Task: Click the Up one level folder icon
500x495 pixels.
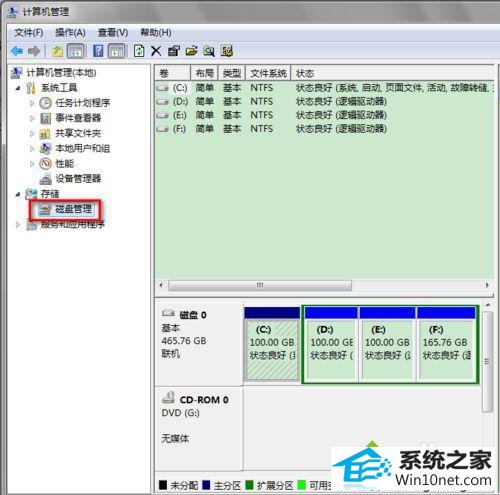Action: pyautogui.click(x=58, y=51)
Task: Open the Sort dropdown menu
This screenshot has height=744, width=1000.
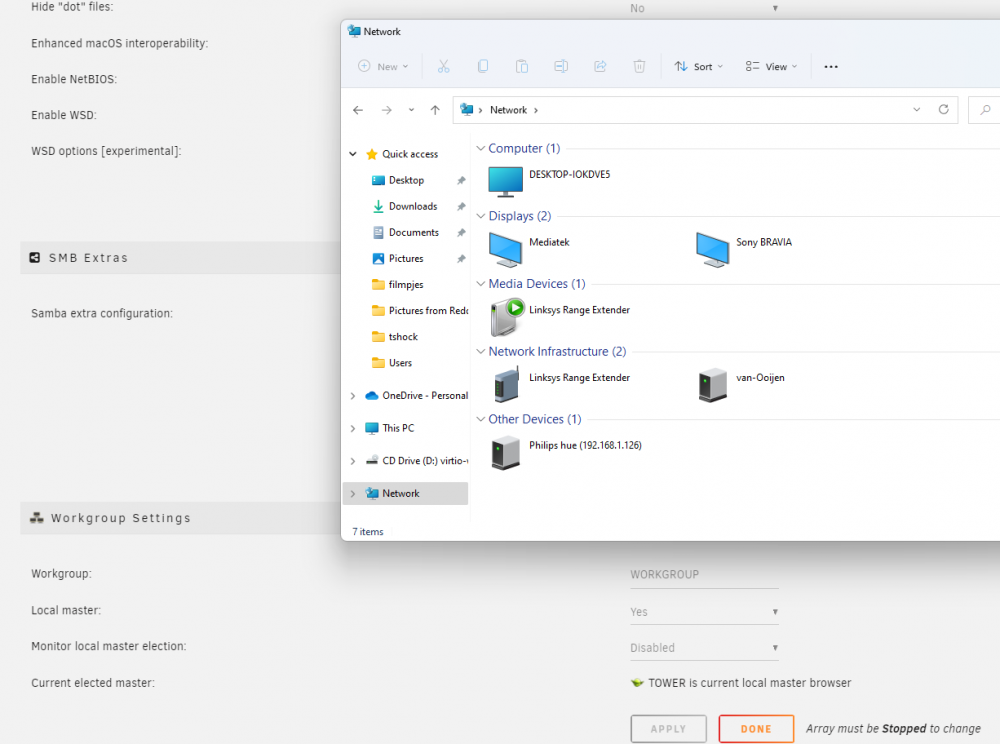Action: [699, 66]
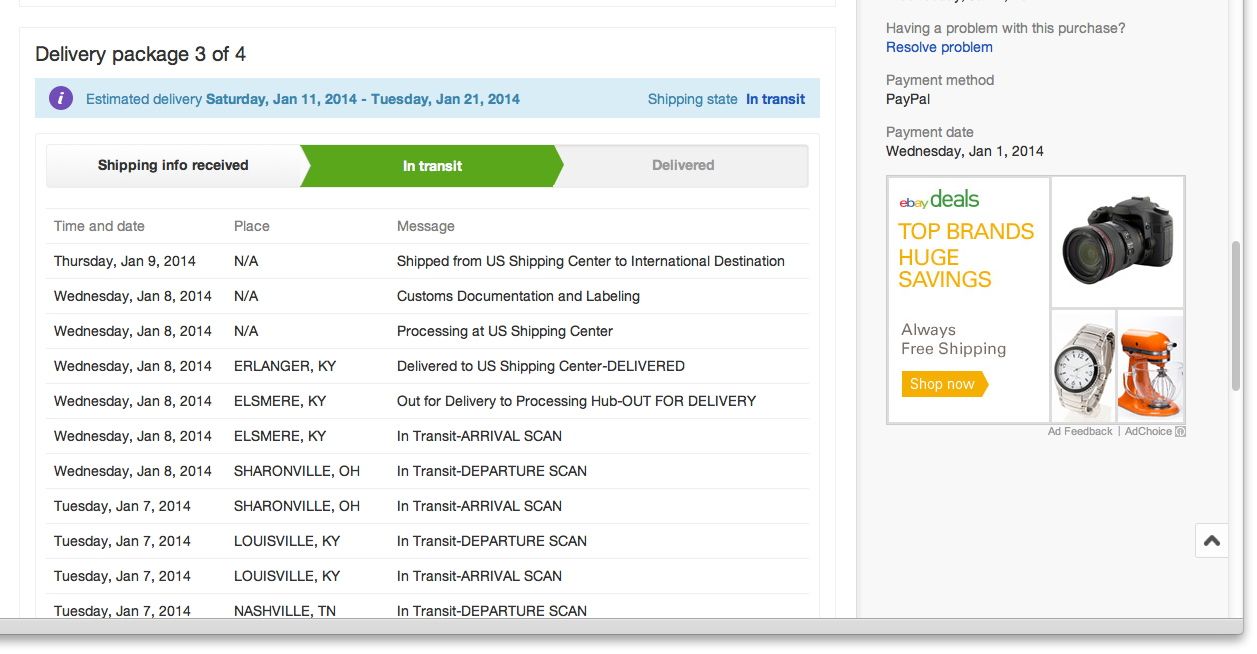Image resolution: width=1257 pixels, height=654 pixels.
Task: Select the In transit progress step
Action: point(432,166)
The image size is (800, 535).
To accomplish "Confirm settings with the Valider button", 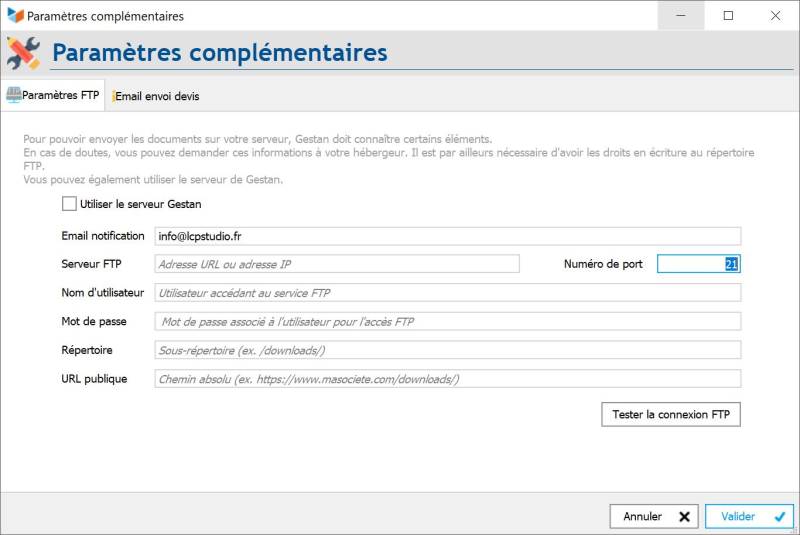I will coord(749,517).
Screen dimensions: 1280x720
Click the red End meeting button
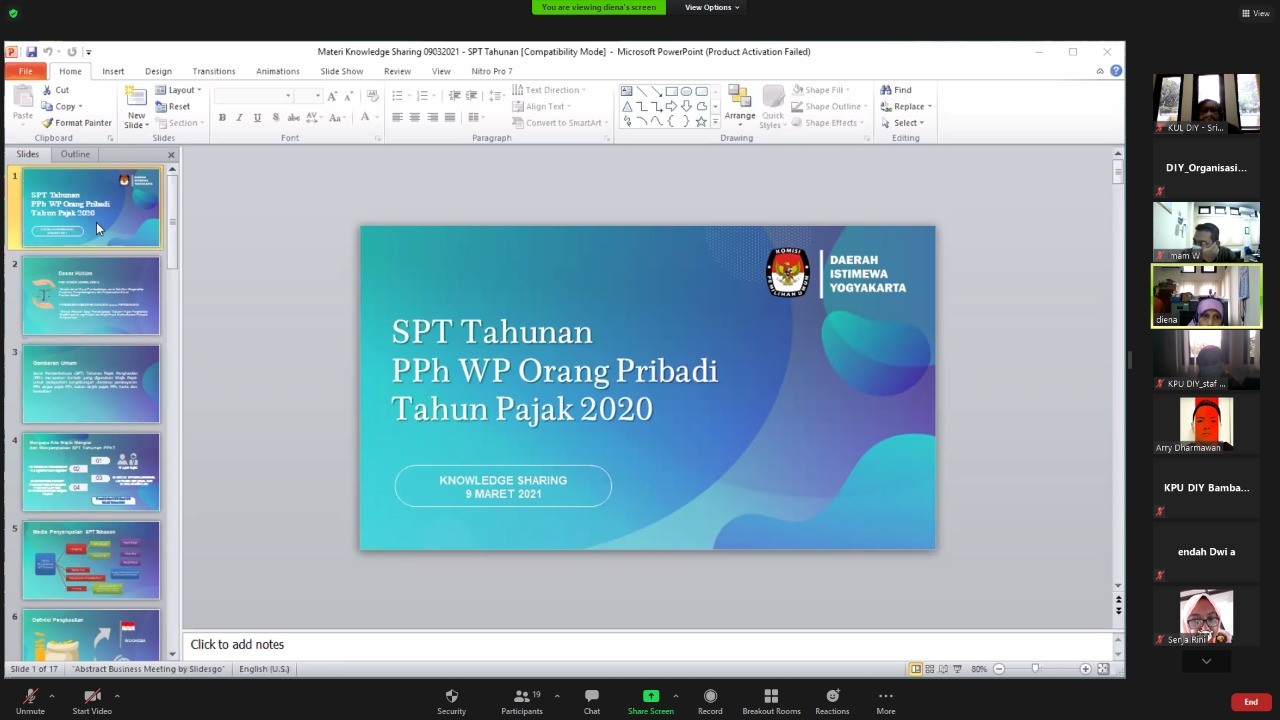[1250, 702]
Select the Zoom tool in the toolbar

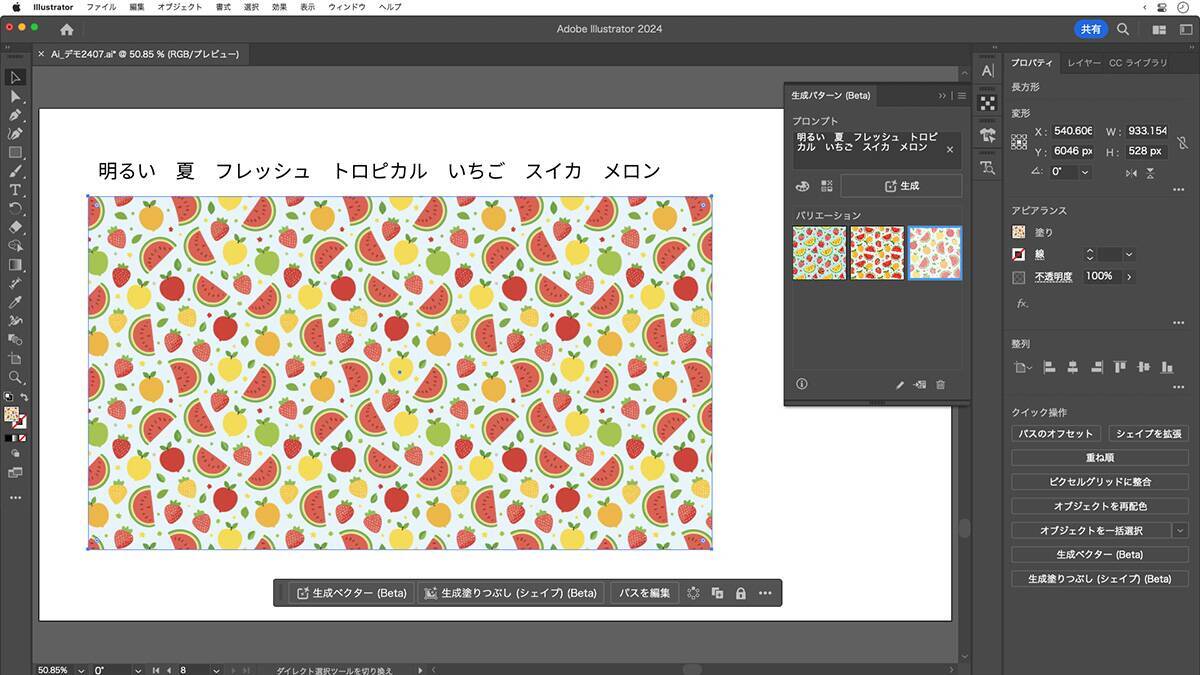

• [TASK TO CARRY OUT] Starting at the row that contains "Screen dimensions: 1280x720" and ending at the last of the rows, write those rows out again, requests included, and shift every coordinate in the answers by -20. Leave the pictures out.

• [TASK ANSWER]
Screen dimensions: 1280x720
Click the red End meeting button
[1230, 682]
Select the Zoom tool in the toolbar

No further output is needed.